Standing at the barricade, one lady said to me, under a bit of a nasty tone, "If they would just stop doing drugs!" I responded with, "Have you thought about where they get the drugs? Who benefits from addiction?”

I have often wondered why such anger gets directed at the homeless. I think it comes from some assumptions - which certainly contains truth, but of course not the full story. Thievery, (most people assume when they have something stolen its down at the camp, but there are certainly professional thieves in our town - anyone who works industrial like me will know this to be true). Drugs, (and as I mentioned before, we aren't looking at who keeps drugs in the addicts hands, from professional criminals to doctors handing out arbitrary prescriptions), Welfare and tax-dollar interventions - No one wants to analyze how much the city will have spent on the over-time earnings for nearly 100 workers, who could have certainly gotten the this job done in one day – But what is there motivation?
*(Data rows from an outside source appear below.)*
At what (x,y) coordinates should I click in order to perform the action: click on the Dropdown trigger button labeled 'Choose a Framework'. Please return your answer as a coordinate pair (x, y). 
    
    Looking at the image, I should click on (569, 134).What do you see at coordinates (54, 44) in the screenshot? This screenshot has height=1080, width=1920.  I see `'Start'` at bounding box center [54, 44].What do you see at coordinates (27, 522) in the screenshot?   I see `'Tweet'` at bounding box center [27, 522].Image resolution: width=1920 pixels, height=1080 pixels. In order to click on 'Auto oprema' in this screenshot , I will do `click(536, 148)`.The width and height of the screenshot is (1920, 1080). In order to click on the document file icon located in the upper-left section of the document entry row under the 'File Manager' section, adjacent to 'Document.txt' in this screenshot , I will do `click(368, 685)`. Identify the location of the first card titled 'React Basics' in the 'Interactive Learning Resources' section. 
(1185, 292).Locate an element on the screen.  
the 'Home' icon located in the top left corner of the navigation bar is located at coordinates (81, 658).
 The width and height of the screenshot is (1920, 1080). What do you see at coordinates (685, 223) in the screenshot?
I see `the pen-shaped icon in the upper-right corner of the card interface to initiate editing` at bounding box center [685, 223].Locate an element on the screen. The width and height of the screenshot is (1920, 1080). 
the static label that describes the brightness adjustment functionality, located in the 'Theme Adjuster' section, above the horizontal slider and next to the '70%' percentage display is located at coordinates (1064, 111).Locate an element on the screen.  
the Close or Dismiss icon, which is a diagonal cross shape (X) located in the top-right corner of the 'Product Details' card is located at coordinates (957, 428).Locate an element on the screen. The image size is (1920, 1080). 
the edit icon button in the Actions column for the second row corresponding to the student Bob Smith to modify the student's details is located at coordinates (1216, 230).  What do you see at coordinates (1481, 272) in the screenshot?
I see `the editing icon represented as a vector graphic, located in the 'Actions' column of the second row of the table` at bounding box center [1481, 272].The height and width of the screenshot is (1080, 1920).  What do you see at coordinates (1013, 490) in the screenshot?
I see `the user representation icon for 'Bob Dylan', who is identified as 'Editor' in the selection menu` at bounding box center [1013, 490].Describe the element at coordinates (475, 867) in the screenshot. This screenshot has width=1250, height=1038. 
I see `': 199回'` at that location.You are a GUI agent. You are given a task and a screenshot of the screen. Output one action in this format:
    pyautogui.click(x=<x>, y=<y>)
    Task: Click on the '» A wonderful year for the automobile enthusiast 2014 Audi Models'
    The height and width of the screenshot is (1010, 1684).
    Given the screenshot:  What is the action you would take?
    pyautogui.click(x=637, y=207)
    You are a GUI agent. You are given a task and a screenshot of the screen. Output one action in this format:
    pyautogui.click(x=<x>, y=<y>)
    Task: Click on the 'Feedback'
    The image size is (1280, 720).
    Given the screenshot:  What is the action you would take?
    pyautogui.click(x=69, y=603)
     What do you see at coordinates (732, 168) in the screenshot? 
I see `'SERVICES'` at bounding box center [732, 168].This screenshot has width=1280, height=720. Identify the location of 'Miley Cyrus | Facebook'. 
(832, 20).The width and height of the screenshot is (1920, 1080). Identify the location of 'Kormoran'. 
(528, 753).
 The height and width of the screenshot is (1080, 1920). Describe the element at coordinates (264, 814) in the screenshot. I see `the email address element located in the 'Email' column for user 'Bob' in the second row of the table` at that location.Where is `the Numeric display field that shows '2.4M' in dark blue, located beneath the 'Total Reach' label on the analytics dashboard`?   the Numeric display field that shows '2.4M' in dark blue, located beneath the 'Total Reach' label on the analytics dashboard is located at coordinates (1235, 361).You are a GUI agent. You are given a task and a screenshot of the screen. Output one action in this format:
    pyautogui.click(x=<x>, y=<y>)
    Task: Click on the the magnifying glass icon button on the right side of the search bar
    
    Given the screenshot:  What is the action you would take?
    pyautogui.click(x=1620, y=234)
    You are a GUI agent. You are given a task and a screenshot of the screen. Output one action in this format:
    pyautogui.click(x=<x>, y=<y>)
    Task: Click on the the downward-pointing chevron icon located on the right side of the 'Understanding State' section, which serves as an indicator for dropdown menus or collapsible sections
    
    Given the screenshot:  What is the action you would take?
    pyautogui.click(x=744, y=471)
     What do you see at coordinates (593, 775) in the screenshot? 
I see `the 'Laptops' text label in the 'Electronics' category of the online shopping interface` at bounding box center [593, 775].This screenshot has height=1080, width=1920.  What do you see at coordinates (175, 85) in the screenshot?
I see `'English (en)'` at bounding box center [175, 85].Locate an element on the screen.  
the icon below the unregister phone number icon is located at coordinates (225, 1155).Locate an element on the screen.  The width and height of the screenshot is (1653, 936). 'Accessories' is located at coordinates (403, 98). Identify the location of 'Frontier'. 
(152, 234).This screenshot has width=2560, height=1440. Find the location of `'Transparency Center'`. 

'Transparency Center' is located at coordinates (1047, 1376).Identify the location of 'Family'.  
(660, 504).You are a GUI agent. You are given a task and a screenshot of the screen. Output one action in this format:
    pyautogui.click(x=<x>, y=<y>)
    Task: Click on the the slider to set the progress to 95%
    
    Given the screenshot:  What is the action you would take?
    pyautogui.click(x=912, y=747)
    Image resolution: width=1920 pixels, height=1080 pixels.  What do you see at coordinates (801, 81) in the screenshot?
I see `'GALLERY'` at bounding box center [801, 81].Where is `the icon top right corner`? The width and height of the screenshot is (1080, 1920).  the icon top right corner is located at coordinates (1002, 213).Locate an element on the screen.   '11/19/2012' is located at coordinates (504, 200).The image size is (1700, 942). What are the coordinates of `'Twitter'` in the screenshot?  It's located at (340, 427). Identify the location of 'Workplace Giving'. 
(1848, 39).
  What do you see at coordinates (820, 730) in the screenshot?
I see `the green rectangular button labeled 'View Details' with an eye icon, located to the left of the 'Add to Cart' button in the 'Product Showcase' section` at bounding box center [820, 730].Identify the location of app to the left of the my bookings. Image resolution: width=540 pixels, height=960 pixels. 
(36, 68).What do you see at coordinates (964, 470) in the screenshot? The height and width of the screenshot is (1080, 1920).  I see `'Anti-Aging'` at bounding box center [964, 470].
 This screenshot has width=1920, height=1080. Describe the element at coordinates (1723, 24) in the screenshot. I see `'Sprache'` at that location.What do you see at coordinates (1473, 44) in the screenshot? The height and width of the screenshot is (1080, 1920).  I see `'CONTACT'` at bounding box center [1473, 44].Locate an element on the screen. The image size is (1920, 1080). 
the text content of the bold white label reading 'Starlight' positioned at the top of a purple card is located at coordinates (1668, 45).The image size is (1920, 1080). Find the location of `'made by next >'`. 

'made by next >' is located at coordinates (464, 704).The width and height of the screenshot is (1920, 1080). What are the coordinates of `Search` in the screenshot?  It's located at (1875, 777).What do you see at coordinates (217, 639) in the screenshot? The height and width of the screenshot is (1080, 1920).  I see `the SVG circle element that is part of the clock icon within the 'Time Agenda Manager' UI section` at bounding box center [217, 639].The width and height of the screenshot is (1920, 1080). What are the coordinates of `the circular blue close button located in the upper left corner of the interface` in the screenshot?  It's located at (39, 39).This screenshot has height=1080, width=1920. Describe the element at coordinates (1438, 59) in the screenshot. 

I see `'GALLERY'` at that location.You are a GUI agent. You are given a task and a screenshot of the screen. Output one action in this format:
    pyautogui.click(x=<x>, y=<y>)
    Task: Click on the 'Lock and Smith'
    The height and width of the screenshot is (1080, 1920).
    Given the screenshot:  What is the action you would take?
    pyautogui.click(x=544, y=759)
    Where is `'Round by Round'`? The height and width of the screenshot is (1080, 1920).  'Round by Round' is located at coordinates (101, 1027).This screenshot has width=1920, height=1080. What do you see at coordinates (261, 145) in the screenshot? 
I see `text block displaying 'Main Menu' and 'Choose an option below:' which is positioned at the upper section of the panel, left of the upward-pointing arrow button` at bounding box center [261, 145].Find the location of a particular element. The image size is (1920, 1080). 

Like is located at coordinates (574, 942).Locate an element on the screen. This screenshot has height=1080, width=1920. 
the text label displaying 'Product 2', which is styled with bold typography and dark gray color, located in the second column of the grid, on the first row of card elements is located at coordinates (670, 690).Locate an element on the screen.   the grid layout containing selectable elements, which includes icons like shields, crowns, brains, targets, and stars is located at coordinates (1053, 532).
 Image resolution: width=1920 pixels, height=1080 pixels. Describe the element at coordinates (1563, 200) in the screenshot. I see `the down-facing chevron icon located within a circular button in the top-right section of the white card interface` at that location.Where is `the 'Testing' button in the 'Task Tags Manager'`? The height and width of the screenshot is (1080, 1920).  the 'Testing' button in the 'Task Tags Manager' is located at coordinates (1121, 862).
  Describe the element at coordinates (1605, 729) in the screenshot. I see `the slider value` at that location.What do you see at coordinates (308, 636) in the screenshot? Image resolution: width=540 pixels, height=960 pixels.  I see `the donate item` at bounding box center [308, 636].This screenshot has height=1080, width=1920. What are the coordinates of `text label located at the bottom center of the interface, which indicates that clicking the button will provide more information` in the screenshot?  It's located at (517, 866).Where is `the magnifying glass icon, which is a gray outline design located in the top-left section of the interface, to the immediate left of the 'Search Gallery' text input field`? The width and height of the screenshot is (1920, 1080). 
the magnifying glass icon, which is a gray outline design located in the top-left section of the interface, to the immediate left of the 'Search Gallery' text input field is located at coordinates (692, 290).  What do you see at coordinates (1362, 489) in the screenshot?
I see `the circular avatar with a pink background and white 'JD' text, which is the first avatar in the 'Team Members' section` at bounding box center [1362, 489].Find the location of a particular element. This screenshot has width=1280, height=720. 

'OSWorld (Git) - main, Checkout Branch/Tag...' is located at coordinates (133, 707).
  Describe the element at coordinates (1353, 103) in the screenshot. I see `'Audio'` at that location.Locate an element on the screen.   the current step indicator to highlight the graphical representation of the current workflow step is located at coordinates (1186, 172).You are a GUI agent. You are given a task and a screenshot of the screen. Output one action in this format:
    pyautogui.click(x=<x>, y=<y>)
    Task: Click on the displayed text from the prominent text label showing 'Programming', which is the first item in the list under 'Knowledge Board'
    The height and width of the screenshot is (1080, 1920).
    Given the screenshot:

We have been misled. These people have been neglected. We have been neglected. From the closure of Riverview to the housing crisis, the government has been either incompetent or corrupt – the news being full of high level politicians caught in various scandals.

It seems to me the homeless camp is a manifestation of the accumulation of issues that has been building in our society.

The battle for the ground of Anita Place has so far been a siege war. Certainly not anymore. But where will they go from here?

I believe it is the will of the higher-up's to enact as much strain on the camp as the power of the law will give them (and then some, I believe). Authorities invaded and raided, ironically on “the coldest night of the year." Some local politicians showed up to the Salvation Army's event. I saw none at Anita Place.

I think that it is the hope of those in Authority to demoralize and put stress on the residents of Anita Place, in order to pressure an abandonment by those present… But who knows what tomorrow brings.

A house divided amongst itself cannot stand. We are witnessing an undeclared civil war. The lines are vague. The violence is psychological – Emotional and spiritual.

We are in a troubling time of division and anger.

Why do you think were so angry? As Heath Ledger’s Joker would say, “It’s fear.”